Shubha Vij’s Short of Science is based on an intriguing premise. It chronicles the journey of Ph.D. candidate Sanyukta at the Department of Plant Genetics at Delhi University. The author herself is a geneticist and a researcher and she channels her experiences into this insightful story that throws light on the behind-the-scenes action in cutting-edge research.
Sanyukta is a bright-eyed and driven scientist. She joins Professor Lokesh Kapoor’s lab for her doctoral thesis. The laid-back professor has just received a grant for developing a high-yielding grain of basmati rice through genome sequencing. Sanyukta faces many roadblocks as she receives little to no guidance from her professor and faces hostility from some of her colleagues.
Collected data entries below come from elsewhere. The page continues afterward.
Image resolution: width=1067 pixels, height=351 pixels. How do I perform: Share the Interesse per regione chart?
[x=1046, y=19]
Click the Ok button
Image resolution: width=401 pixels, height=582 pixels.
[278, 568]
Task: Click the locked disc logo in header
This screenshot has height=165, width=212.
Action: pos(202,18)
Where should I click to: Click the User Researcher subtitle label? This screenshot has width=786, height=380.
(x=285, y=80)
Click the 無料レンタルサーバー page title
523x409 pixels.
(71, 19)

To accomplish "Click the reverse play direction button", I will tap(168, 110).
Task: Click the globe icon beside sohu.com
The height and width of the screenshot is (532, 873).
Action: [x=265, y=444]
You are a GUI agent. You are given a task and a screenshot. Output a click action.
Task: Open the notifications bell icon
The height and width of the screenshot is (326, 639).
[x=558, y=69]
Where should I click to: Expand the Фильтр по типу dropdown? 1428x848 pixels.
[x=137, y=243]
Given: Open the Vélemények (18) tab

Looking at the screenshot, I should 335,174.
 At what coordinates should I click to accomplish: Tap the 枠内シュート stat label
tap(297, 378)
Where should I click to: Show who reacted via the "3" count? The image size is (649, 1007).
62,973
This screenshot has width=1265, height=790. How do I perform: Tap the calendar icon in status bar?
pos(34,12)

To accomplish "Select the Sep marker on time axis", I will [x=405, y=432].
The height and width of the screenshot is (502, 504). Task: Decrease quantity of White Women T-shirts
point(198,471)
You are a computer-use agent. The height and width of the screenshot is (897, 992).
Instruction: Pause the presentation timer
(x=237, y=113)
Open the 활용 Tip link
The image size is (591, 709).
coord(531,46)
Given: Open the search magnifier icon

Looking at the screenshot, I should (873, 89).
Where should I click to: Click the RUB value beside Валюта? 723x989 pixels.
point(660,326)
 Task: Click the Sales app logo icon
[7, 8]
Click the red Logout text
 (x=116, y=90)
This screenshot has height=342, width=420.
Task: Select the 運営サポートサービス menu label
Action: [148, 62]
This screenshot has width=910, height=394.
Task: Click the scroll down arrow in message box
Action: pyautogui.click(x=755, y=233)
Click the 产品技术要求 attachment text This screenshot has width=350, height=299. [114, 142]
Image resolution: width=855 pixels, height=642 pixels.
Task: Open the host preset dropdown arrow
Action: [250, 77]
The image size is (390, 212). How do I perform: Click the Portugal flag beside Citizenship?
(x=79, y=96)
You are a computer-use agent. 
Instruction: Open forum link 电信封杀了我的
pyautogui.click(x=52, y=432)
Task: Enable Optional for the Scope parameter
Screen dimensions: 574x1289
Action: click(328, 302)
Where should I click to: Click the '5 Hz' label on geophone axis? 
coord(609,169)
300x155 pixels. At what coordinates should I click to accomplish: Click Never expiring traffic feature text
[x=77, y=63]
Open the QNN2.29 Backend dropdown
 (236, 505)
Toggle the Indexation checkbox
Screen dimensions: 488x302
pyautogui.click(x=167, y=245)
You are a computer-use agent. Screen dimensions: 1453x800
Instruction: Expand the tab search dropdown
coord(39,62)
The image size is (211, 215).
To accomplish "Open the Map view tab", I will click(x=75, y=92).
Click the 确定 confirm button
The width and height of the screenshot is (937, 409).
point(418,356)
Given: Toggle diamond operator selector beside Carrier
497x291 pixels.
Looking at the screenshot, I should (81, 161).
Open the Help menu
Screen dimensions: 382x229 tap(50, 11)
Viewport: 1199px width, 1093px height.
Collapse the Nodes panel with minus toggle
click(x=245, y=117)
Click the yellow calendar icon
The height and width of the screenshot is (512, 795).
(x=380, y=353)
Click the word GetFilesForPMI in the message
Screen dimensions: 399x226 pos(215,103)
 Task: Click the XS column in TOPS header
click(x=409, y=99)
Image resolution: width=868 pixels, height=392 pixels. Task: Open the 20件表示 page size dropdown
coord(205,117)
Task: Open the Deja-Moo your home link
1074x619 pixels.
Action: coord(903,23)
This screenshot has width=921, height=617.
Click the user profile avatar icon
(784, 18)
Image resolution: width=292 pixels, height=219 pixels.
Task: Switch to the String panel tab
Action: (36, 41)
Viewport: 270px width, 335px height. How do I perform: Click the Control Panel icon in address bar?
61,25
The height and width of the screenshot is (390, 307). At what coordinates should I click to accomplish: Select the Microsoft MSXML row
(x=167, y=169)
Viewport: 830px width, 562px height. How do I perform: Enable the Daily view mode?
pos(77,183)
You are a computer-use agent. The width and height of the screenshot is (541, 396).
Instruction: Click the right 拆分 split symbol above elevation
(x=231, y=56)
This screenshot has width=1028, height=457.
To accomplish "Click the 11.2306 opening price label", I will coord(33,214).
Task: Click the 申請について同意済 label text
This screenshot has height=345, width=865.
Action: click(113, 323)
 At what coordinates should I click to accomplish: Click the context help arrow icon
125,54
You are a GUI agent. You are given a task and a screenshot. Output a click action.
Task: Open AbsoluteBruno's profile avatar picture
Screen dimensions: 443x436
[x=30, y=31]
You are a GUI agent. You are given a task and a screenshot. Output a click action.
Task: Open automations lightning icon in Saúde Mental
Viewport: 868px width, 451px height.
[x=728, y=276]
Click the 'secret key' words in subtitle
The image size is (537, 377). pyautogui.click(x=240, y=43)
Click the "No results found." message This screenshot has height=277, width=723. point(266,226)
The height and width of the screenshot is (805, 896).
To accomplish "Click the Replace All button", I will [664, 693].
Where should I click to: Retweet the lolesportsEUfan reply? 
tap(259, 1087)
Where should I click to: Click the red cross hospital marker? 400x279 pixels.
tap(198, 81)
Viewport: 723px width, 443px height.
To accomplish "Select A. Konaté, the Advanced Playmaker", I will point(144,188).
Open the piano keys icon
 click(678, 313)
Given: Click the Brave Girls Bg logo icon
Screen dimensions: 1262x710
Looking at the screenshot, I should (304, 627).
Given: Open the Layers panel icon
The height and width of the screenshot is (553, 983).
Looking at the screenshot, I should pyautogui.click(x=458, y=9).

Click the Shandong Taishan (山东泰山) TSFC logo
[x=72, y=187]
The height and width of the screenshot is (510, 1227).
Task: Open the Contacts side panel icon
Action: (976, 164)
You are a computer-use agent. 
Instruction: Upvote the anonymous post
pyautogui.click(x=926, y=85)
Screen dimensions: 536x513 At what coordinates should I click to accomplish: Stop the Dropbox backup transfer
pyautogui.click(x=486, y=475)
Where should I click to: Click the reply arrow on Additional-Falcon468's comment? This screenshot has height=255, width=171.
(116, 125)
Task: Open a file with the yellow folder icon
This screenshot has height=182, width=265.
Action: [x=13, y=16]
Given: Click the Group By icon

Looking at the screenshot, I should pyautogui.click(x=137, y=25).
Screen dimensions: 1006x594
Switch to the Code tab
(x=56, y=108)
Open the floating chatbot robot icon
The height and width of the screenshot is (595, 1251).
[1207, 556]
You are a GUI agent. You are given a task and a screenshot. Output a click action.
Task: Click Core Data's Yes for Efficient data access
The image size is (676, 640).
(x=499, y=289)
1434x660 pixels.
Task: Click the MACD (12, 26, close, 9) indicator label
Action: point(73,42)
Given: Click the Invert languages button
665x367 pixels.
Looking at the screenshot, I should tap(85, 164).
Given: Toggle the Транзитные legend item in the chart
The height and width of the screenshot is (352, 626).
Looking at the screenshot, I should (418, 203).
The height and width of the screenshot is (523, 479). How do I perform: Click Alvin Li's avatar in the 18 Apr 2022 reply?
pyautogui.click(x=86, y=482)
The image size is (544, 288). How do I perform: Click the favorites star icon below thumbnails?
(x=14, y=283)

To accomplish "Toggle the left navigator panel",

This book is unique because it highlights the ugly side of academia and the research world- one that involves scrambles for grant money, scuffles for authorship crediting, and politics. Data is fiercely guarded, and colleagues try to sabotage each other’s experiments. The story also showcases the difficulties faced by young mothers in research.
Some parts are deeply emotional, especially the ones where Sanyukta remembers her grandmother. Her bond with her father who is her friend and biggest cheerleader is simply delightful. Some chapters will make you chuckle. Some parts make you sad, especially when Sanyukta feels dejected that her hard work isn’t getting her anywhere. The reader feels her anger, her indignation, and her pain. The final chapter will make you cheer loudly for her.
Shubha’s book was an eye-opener for me and helped shatter many stereotypes on a subject that is not written about much, especially in the Indian context. This is a must-read for those in research or academia. More power to women in STEM!